- **Task prompt**:
The response must consist of each line in the listing that has the word "block" in it.

+--

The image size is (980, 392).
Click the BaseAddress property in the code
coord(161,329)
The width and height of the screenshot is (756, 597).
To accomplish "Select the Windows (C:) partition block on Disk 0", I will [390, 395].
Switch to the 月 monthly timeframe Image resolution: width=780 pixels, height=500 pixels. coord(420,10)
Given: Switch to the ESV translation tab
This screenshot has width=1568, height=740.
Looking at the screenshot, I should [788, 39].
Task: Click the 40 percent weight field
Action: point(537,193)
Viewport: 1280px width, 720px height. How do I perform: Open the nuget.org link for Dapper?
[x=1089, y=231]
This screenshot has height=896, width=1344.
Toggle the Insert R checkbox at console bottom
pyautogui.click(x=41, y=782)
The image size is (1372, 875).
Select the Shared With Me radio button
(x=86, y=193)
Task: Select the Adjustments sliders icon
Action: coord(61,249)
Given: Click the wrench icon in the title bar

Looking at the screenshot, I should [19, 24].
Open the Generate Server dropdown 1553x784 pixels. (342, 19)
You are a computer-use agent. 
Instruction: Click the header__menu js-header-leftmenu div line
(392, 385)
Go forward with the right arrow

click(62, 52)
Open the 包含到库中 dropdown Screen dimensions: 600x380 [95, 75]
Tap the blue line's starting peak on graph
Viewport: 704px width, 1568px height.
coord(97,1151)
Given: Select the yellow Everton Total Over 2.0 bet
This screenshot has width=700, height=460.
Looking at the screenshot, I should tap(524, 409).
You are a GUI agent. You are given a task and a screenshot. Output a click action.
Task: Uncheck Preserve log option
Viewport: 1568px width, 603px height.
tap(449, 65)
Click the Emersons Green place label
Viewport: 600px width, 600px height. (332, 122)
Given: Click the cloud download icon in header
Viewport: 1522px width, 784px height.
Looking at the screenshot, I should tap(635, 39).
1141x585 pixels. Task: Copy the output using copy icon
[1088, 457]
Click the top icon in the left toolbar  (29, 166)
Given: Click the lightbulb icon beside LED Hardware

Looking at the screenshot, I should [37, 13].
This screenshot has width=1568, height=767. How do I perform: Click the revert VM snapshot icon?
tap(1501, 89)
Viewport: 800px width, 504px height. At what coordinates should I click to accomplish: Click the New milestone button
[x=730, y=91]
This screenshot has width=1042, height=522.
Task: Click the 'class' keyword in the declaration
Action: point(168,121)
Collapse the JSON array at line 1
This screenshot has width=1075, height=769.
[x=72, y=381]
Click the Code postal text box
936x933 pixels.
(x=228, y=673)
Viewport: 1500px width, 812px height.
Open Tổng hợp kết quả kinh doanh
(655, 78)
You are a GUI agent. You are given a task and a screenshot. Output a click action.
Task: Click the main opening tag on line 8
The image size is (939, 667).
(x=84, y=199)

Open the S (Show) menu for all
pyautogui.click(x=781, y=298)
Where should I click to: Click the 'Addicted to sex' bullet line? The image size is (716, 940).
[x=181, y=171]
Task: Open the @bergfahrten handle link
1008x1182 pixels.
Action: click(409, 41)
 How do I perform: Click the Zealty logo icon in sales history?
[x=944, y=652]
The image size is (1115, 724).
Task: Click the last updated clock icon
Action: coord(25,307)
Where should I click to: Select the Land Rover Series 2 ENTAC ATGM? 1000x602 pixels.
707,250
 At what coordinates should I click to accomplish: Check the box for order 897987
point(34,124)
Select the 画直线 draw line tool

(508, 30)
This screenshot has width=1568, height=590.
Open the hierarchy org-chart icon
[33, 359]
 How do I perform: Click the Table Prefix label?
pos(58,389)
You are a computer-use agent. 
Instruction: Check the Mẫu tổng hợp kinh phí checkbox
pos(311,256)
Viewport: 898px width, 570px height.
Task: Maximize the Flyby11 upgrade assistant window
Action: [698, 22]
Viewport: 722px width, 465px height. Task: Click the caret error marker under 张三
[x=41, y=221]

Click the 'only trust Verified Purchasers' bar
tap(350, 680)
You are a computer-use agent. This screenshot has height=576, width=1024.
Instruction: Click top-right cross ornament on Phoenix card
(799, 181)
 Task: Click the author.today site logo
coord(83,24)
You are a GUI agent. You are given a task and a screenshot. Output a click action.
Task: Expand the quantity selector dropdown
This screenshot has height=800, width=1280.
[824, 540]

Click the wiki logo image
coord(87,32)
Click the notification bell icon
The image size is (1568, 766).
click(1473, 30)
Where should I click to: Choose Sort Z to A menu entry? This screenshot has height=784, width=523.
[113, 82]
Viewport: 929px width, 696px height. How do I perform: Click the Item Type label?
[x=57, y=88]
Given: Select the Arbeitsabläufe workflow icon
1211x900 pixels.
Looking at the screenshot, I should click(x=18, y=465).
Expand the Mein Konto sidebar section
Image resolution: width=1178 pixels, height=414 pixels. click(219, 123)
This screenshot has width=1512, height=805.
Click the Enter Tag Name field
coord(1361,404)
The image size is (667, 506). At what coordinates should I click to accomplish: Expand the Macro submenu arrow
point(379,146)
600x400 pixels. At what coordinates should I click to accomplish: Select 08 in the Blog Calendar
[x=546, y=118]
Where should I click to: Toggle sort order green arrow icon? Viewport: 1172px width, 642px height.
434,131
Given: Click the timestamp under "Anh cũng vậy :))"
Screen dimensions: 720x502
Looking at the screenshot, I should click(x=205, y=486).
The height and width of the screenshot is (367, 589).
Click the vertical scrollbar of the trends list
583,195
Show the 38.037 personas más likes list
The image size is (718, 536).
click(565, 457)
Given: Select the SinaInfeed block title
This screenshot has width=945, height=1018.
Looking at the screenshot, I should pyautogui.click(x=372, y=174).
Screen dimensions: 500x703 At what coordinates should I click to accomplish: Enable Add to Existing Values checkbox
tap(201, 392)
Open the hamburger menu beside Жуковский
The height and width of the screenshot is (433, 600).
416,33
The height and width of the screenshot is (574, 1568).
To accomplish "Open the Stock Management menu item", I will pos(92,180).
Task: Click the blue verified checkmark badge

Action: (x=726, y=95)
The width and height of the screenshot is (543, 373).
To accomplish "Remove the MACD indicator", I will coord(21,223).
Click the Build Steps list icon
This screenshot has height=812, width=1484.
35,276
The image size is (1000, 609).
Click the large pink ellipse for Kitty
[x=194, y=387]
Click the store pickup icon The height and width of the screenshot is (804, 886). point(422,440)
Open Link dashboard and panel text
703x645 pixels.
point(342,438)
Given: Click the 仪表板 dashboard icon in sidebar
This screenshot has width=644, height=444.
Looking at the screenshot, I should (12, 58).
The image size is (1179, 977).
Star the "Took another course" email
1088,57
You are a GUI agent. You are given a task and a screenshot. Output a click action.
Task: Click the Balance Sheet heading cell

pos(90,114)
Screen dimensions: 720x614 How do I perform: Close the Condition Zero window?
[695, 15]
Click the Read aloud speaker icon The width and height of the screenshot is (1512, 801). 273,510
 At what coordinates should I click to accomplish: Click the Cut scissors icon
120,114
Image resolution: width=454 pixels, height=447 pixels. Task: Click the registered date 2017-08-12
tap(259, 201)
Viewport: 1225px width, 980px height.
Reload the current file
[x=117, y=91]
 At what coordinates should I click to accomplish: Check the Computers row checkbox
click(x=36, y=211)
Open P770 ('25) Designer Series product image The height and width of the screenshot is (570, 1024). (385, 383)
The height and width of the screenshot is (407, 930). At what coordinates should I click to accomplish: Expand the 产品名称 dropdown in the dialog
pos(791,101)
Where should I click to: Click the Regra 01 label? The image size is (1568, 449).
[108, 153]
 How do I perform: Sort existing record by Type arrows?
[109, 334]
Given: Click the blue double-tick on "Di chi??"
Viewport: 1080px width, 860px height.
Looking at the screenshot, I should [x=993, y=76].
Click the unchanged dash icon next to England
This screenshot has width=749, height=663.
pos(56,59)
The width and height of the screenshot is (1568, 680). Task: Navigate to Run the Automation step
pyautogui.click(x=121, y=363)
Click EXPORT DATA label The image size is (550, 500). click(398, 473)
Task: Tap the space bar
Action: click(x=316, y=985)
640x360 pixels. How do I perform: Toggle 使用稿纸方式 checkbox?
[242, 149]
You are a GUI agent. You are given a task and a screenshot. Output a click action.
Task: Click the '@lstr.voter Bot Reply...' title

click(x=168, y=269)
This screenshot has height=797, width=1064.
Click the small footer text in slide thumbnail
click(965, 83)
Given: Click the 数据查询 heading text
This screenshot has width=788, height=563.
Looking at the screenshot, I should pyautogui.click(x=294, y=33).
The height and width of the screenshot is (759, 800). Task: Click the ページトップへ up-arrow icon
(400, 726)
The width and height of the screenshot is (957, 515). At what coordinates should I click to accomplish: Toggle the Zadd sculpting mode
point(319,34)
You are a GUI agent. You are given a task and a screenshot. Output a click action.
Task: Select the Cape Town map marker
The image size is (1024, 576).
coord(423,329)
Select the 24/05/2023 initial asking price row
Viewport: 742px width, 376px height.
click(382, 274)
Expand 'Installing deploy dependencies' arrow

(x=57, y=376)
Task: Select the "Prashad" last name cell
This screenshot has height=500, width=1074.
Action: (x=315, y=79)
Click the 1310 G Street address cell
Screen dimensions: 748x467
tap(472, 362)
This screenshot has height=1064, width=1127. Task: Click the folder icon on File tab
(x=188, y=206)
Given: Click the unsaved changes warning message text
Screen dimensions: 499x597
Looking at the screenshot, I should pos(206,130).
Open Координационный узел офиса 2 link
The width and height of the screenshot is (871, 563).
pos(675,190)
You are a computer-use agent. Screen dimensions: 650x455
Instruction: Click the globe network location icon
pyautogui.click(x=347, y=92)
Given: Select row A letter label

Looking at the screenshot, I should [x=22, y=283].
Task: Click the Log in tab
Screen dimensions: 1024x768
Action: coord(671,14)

+--

- **Result of this exercise**:
To accomplish "Select the Windows (C:) partition block on Disk 0", I will [390, 395].
Given: Select the SinaInfeed block title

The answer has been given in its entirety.